Alexey Sakhnin, membre du Conseil de l’IP, partage son point de vue sur les manifestations qui ont eu lieu en Russie en février 2021 et trace un chemin pour la gauche russe.
L'histoire ne se répète pas. Nous sommes en février 2021, pas en 1917. La crise politique qui se déroule sous nos yeux n'est pas un cosplay de l'histoire révolutionnaire russe. Cette année, le lien entre février et octobre n'existe que dans les pages du calendrier.
L'histoire ne se répète pas. Nous sommes en février 2021, pas en 1917. La crise politique qui se déroule sous nos yeux n'est pas un cosplay de l'histoire révolutionnaire russe. Cette année, le lien entre février et octobre n'existe que dans les pages du calendrier.

Ce qui importe pour notre analyse du moment présent, c'est la différence entre le nombre de personnes qui ont participé aux manifestations de janvier (entre 150 000 et 200 000 dans toute la Russie) et le nombre de personnes qui ont regardé ces manifestations en ligne (plus de 20 millions). Ces chiffres indiquent un changement radical du climat politique en Russie : les mécontent·e·s, celleux qui cherchent à sortir de l'impasse de notre politique nationale, se comptent désormais par millions. La principale force sociale à l'origine des protestations n'est plus la classe moyenne métropolitaine, mais les masses : enseignant·e·s, étudiant·e·s, travailleur·euse·s, précaires et indépendant·e·s, dirigeant·e·s de petites entreprises. En d'autres termes, celleux qui n'avaient pas soutenu auparavant les actions antigouvernementales. Deux faits nous amènent à cette conclusion : pour la première fois dans l'histoire récente, beaucoup plus de personnes sont descendues dans la rue dans les régions qu'à Moscou et, selon les chercheur·euse·s, environ 40 pourcent des personnes qui ont manifesté l'ont fait pour la première fois.

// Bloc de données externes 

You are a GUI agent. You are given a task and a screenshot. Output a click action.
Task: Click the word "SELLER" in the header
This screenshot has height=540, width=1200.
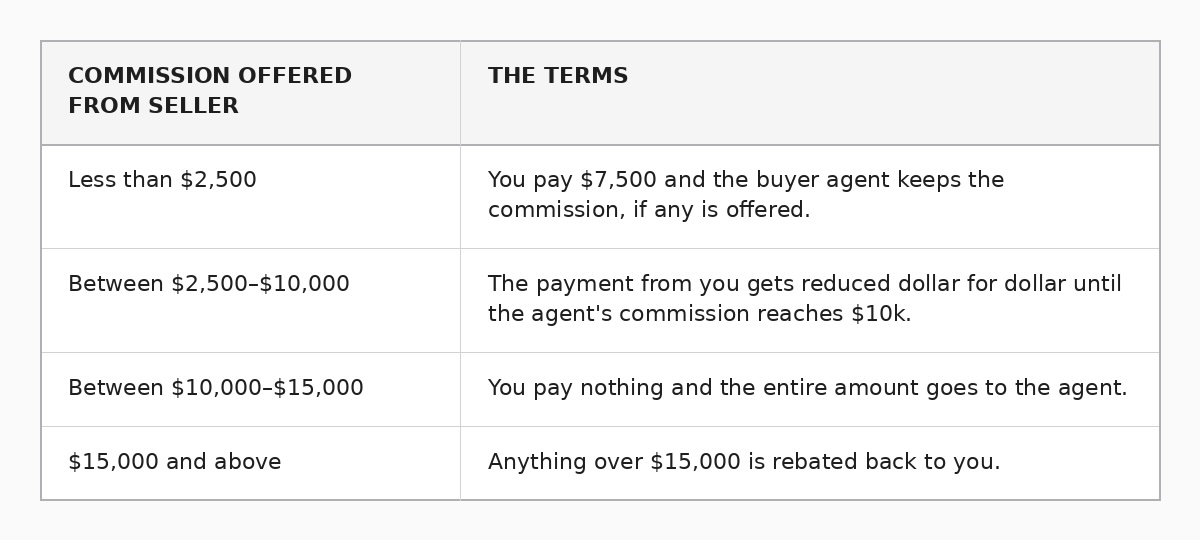pos(193,107)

Malgré ces chiffres, quelque chose a empêché la grande majorité des mécontent·e·s de prendre part aux manifestations organisées par l'opposition libérale. Les libéraux·ales attribuent cela à la peur de la violence et de la répression policières. C'est en partie vrai. Les gens ont effectivement peur. Mais ce n'est pas la seule raison - et peut-être pas la principale. De nombreuses personnes ne sont pas descendues dans la rue simplement parce qu'elles ne se reconnaissent pas ou ne voient pas leurs intérêts reflétés dans un mouvement politique incarné par un seul homme : Alexei Navalny.

Lors d'entretiens avec des journalistes et des chercheur·euse·s, de nombreux·ses manifestant·e·s se sont élevé·e·s non seulement contre l'autoritarisme, mais aussi contre la montée des inégalités sociales et la pauvreté désespérée à laquelle sont confronté·e·s la plupart de nos concitoyen·ne·s. Ce sont précisément ces revendications sociales que beaucoup de pauvres et de travailleur·euse·s ont apportées à ces manifestations. En ce sens, la situation est comparable à celle du Belarus l'année dernière : alors que l'on peut trouver des partisan·e·s de l'opposition sur chaque lieu de travail, la majorité de la classe ouvrière se méfie de l'opposition libérale, malgré son flirt avec le discours de justice sociale.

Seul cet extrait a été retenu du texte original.